Physical violence makes up over 11 percent of these incidents, which translates to around 422 cases documented in the report, while online harassment and workplace discrimination make up for 6.8 percent and 4.5 percent respectively.

Women on the other hand were disproportionately targeted in these racial attacks, constituting 68 percent of all cases, while people of Chinese descent constituted 42.2 percent of the victims, followed by people of Korean (14.8 percent) and Vietnamese (9 percent) descent.
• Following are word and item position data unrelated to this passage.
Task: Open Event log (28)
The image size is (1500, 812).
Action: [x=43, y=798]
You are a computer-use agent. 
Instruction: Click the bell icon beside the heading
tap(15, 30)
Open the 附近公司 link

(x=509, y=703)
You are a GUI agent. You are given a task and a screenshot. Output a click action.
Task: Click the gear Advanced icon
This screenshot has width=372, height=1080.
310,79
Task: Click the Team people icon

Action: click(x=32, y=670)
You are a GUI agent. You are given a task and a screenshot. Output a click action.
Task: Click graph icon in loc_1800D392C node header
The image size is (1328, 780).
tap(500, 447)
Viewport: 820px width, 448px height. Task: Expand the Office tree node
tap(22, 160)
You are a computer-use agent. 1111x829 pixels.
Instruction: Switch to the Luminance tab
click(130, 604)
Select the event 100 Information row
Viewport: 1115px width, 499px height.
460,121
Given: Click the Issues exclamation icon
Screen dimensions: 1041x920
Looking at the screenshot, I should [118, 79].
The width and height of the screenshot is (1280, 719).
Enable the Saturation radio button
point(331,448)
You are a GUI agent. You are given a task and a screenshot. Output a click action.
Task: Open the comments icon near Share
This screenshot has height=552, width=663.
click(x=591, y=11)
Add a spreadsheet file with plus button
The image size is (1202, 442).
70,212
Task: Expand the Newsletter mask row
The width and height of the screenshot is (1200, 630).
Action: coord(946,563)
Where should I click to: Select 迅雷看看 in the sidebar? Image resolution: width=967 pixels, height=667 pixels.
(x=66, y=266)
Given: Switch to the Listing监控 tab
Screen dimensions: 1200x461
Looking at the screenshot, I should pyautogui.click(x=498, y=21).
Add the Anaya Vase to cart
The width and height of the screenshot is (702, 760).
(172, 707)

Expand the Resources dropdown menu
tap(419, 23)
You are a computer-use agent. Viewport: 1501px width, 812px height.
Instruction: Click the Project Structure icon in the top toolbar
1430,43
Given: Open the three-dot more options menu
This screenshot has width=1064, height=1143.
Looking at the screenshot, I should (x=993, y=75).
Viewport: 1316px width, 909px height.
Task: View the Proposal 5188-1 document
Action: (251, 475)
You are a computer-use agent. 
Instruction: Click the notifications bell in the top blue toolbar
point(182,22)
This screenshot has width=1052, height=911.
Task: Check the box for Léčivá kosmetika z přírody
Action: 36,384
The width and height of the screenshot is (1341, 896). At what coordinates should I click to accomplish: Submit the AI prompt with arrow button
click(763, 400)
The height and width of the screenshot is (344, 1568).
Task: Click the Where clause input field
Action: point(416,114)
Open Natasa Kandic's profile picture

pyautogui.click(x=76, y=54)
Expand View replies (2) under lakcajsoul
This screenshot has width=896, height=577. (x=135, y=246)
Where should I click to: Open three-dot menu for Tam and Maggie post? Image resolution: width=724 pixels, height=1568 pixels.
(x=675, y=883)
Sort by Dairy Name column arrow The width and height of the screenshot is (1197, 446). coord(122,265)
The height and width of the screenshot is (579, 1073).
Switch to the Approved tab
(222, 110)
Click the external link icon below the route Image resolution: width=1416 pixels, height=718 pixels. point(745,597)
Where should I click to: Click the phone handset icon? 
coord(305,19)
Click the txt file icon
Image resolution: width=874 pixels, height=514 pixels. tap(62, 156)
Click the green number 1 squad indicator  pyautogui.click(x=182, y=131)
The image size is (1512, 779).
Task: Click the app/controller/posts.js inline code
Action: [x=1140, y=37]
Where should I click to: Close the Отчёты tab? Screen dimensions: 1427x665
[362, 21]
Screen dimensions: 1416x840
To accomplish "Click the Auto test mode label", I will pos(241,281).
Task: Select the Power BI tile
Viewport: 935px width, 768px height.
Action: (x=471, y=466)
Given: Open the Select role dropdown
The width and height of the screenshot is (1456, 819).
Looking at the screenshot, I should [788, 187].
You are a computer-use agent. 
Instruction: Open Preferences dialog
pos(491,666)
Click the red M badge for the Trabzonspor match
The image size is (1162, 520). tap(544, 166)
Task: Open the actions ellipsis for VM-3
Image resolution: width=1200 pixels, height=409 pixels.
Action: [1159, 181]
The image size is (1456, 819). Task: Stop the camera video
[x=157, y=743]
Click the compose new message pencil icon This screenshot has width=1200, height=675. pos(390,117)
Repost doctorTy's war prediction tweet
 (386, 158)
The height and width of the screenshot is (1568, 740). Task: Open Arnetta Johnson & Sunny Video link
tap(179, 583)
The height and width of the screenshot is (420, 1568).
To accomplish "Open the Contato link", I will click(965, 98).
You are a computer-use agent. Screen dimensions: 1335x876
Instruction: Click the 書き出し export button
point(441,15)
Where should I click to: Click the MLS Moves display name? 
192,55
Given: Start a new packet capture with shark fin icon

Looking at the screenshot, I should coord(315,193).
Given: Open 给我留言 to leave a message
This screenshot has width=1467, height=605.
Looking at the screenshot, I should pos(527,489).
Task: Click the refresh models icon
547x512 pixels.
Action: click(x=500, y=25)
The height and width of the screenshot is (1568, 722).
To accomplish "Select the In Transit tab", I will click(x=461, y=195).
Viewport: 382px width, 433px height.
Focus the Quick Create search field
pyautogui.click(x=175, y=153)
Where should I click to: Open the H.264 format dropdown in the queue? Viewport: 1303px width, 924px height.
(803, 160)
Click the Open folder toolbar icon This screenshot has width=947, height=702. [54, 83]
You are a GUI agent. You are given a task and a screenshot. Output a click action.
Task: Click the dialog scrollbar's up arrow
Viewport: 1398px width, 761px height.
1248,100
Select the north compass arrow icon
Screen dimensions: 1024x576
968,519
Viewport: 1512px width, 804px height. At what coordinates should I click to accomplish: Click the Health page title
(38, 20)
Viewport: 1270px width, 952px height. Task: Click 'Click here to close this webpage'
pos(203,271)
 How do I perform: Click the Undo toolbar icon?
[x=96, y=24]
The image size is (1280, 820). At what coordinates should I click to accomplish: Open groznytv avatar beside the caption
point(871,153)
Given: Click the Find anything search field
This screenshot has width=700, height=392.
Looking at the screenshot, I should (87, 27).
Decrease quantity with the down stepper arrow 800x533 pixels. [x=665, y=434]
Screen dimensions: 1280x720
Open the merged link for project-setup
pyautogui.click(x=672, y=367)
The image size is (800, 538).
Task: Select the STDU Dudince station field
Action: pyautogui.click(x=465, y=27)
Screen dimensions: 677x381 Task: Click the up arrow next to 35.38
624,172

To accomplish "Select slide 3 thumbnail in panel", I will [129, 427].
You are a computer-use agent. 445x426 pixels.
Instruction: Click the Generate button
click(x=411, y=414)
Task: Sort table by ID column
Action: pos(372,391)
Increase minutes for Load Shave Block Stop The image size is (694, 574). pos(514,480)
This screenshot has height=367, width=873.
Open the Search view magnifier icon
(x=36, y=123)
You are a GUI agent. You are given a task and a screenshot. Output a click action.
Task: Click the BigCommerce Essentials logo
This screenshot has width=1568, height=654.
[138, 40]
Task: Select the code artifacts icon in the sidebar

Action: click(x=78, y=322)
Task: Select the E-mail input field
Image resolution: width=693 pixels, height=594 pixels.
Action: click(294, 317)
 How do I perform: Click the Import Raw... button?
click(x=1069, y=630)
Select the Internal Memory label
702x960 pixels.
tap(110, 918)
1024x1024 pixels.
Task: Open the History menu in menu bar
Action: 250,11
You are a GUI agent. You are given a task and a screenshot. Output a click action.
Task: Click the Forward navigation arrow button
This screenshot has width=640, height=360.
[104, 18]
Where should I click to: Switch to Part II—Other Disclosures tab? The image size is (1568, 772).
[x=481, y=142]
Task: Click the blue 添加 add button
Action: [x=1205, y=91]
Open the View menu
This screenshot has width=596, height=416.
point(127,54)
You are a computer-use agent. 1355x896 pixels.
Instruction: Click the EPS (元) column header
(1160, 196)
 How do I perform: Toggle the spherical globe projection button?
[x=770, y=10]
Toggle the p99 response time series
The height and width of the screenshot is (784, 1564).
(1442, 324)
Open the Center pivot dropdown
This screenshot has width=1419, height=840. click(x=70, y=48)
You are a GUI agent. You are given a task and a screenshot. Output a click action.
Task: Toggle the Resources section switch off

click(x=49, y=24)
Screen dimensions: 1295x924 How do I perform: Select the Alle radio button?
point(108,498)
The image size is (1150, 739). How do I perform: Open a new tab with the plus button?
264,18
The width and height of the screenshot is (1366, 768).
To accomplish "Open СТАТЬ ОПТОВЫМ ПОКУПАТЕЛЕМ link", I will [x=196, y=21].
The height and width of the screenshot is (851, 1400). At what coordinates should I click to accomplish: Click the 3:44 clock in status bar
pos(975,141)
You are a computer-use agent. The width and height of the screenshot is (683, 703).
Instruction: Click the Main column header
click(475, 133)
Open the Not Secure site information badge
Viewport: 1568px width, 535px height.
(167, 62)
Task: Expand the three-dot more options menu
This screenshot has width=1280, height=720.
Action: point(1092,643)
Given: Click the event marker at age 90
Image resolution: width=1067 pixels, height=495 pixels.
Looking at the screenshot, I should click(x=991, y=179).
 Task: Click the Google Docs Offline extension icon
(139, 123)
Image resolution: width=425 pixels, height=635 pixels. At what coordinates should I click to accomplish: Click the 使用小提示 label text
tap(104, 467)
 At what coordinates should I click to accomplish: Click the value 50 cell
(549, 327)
The hate crimes increased exponentially after the outbreak of the COVID-19 pandemic in the US. Right-wing politicians, including the then president Donald Trump, used racist language and unsubstantiated conspiracy theories to target China and the people of Chinese descent in the US to deflect blame from the administration’s failure to contain the outbreak.

Despite the change in administration, under the new president, Joe Biden, the US continues with its anti-China posturing. This is evident in the recent statements made against China by Biden administration’s state secretary Antony Blinken and defense secretary George Lloyd.

“Egregious acts of racialized gendered violence never happen in a vacuum,” wrote Labor Against Racism and War in a tweet, a movement supported by over 160 labor unions in the US, responding to the Atlanta shooting.

Calling for opposition to the “US manufactured campaign demonization campaign against China,” the movement said that the “yellow peril racist war drive is the root cause of spikes in anti-Asian violence. The US security state and media are complicit in creating a dangerous climate to everyone in the Asian community.”

PSL also echoed the same opposition to US foreign policy in their statement. “The Biden administration publicly condemned anti-Asian hate crimes, but these gestures ring hollow so long as members of his administration intensify the war drive and contribute to anti-China fear mongering,” reads the statement.

In the meanwhile, residents of Atlanta, the Asian American community and people across the US are holding memorials for the victims, raising funds and extending their solidarities for the affected families, and holding demonstrations demanding justice.